Do you feel like you are stranded in the desert? Do you feel like you are an Athenian student stranded in the wilderness with no water and food, terrifyingly close to DEATH? If this is you, listen we’re finna drop some knowledge…

Contrary to the PsYchEdelIc imagery that our graphic suggests, this is actually an article on course selection at Head Royce.  It has come to our attention that students often find themselves in a hopeless, stranded-in-a-desert like condition because they are taking classes they find uninteresting. We have heard students complain time and time again about the obscene stress they face each time they step into their accelerated math class, or their challenging AP science classes.

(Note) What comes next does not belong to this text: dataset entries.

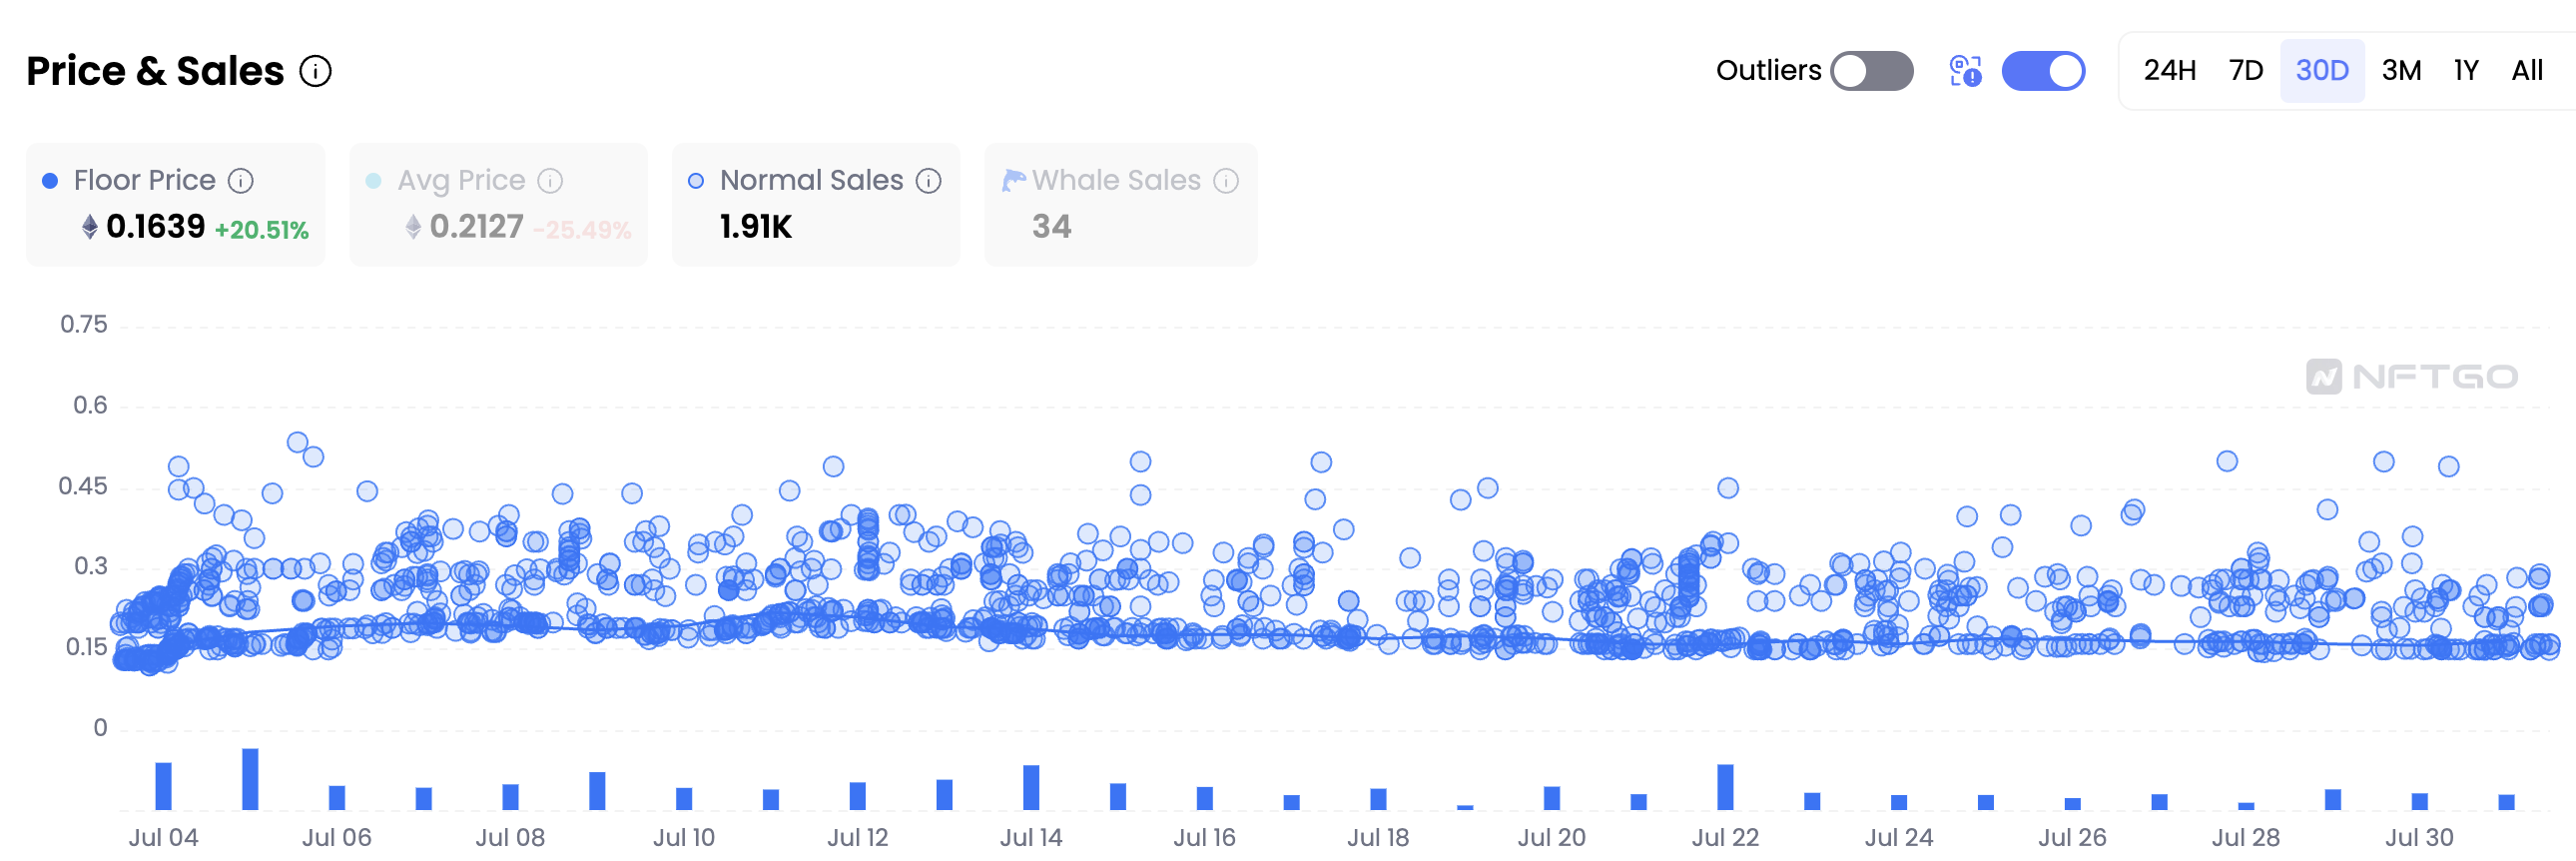Turn off the blue filter toggle

[2043, 71]
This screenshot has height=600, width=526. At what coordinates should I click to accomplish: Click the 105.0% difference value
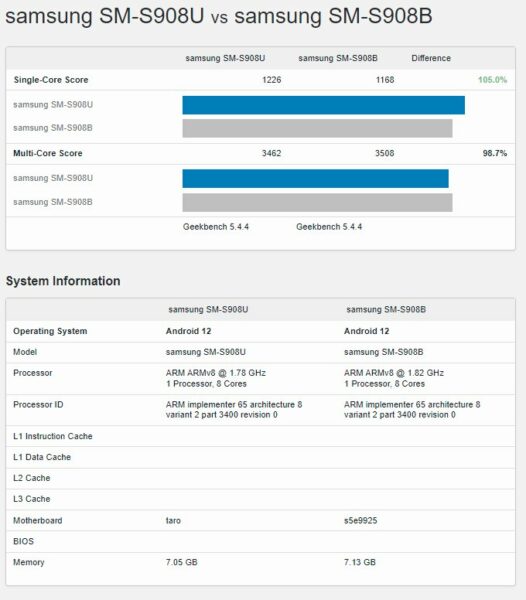[492, 80]
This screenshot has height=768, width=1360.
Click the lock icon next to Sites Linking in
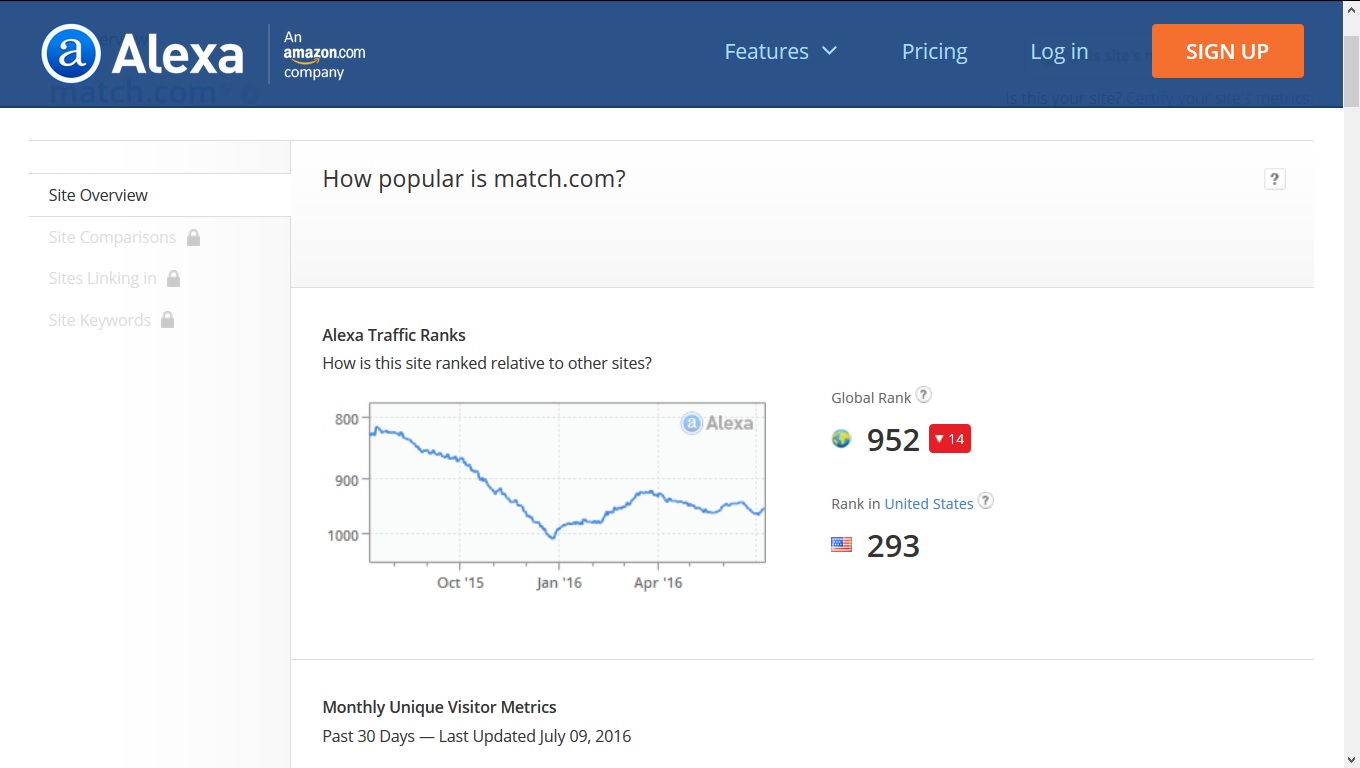click(174, 278)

Invariably, when a question is posed to students regarding the reason they subject themselves to classes they so abhor, the response is something along the lines of ‘It looks better on a college transcript.’

At Head Royce, and in California specifically, there is a stigma surrounding what qualifies intelligence. Often, it seems it is defined by your ability to stay afloat in advanced math and science classes. Though it is understandable that schools in California put an emphasis on STEM courses, given the revenue coming from technological innovation in Silicon Valley, it nonetheless frankly demeaning to students with a predisposition for different subjects. To impose a system upon students which encourages them to prioritize math and science courses, despite the fact that these courses are not appealing to everyone, creates a burnt-out, uninspired student body who take classes not out of passion for the subject matter, but simply to appeal to a college board which prioritizes a certain type of learner. It is critical that students are encouraged to take classes that they are genuinely interested in, so that they can eventually develop skills in a subject they are passionate about. This means that outside of core classes, the only question that should be asked while scheduling  is “What are you interested in?” Currently, it feels like emphasis is placed upon classes that will “challenge” you and therefore make you look more appealing to colleges. But what if you just rode out your desert trip a little bit, found something you were legitimately interested in and went DEEEP MAHN? Classes that challenge you are certainly beneficially and in most cases, inevitable, but, if given a choice, make sure you opt for a class that is not EARTH-SHATTERINGLY DIFFICULT or overly unpleasant.

In addition, this prioritization of STEM courses creates a power divide between different fields of learning, and makes students who may possess a different type of intelligence feel inferior, and unrespected by their administration and fellow peers. More broadly, by encouraging students to select courses which do not develop their own strengths, we condemn our youth to the idea that life is about suffering through insurmountable obstacles in order to achieve some form of pay-off in the distant future. While teaching youth the importance of perseverance is certainly laudable; compelling students to increase the time they spend on subjects they feel no emotional connection to or aptitude for is detrimental, in that it discourages students to develop skills in classes they are passionate about. By forcing students to waste their time absorbing and regurgitating information they have no interest in, we create an education system interested purely in a transactional experience, one devoid of true meaning and so far removed from real-world application, students lose all sense of purpose, and eventually lose all excitement for learning.

Those who favor the humanities shouldn’t feel obligated to necessarily take that harder math class if it is really going to be digging into time that they could be sleeping or doing something beneficial to one’s health. There shouldn’t be comments like: “Oh but he/she is in the easier math class” as if this is somehow a testament of your intelligence or willingness to put in effort. And the best part is, if you want to go to Death Valley and collect GEODES and like be obsessed with that, you should have time in your schedule to do so. Passion can be hard to find when you are just grinding through the everyday, uninterested in what it is you are actually doing. Interestingly as well, when you are feeling fulfilled and excited to learn, I think feeling excited about something is much easier. FIND YOUR GEODES MY G’S.